Our open-source registry currently tracks over 1.7 million collected SKILL.md configurations and system prompts. By compiling agent configurations from active developers on GitHub, we bridge the gap between prompt engineering research and production execution. Whether you are building agents with Anthropic's Claude Code, OpenAI's GPT-4, Google's Gemini, or local models using Ollama and LlamaIndex, standardized skill definitions ensure your agents behave predictably across different runtime environments.
What is the Model Context Protocol (MCP)?
The Model Context Protocol (MCP) is an open-source standard designed to connect LLMs to data sources, developer tools, and external environments. MCP establishes a bidirectional communication channel between client applications (like Cursor, Claude Desktop, or custom agent systems) and servers hosting data or capabilities. Standardizing instructions via SKILL.md enables LLMs to query databases, read local files, execute terminal commands, and integrate third-party APIs. SkillMD allows you to find ready-to-run MCP servers and prompt instructions for various occupations and technical tasks.

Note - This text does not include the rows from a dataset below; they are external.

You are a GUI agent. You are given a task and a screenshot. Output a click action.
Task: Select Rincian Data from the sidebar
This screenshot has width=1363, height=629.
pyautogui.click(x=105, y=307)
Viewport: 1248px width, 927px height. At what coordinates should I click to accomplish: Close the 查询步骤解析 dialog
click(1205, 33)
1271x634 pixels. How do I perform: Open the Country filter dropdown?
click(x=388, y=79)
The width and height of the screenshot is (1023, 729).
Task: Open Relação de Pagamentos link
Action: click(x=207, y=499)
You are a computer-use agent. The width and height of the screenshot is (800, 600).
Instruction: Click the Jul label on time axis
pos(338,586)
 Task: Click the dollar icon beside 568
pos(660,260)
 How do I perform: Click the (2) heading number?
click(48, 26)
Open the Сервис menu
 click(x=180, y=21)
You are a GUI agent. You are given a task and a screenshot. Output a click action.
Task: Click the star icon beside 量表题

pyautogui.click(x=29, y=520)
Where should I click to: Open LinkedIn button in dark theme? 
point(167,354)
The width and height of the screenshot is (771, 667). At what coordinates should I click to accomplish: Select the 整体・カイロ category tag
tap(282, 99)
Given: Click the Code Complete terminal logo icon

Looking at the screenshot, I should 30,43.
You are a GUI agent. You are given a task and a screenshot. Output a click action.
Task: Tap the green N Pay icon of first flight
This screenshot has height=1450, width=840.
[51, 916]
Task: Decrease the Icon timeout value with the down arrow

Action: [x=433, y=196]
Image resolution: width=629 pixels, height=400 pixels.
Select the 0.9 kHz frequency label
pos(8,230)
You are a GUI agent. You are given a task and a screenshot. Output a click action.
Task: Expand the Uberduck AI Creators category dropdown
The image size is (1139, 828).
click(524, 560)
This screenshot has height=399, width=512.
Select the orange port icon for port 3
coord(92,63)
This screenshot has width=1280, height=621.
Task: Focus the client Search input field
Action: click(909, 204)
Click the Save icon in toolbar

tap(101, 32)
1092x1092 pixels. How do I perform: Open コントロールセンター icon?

The Structure of a Professional SKILL.md File
A valid SKILL.md configuration is designed to be easily read by humans and parsed by LLMs. It contains precise system instructions, trigger conditions, required parameters, and execution examples. Below is the typical architectural blueprint of a professional agent skill:
- Metadata & Core Scope: Declares the name of the skill, author details, target models, and a description of the capability.
- Triggers & Intent Detection: Details semantic triggers that help the agent decide when to invoke this skill.
- System Prompts: Explicit system-level instructions that direct the agent's behavior, personality, safety guardrails, and formatting preferences.
- Capabilities & Tools: Lists the files, databases, or APIs the agent must access to complete the tasks.
- Few-Shot Examples: Demonstrates real inputs and outputs, helping the model generalize behavior through in-context learning.
Optimizing Agent Workflows for Modern LLMs
Writing effective agent skills requires deep knowledge of prompt engineering. With the release of advanced reasoning models like Claude 3.5 Sonnet, ChatGPT o1, and DeepSeek-V3, prompt templates must focus on structured thinking. Developers are encouraged to use XML tags (e.g., <thought>, <context>, and <rules>) to isolate execution boundaries. Standardized prompts prevent agents from suffering from context drift, ensuring that long-running tasks remain aligned with the initial system parameters.
Exploring by SOC Occupations and Creator Profiles
What makes SkillMD unique is its taxonomy. Instead of simple text search, we parse and organize files according to the Standard Occupational Classification (SOC) system. This means you can discover skills written for Computer and Mathematical roles, Business and Financial operations, Legal, Design, and and Educational Instruction fields. By tracking creator profiles, developers can study how different teams organize their custom instructions, compare version updates, and fork public configs for specialized enterprise use cases.
SkillMD operates as a high-performance index running on a fast Go backend and a highly responsive Astro SSR frontend. All search queries execute in milliseconds, featuring smart debouncing to prevent multiple API requests while keeping user data secure. Join our community of developers to standardize your AI agent instructions and optimize your LLM prompting workflows today.
Frequently Asked Questions
A practical guide to agent skills: what they are, how to inspect them, and how SkillMD helps you explore the ecosystem.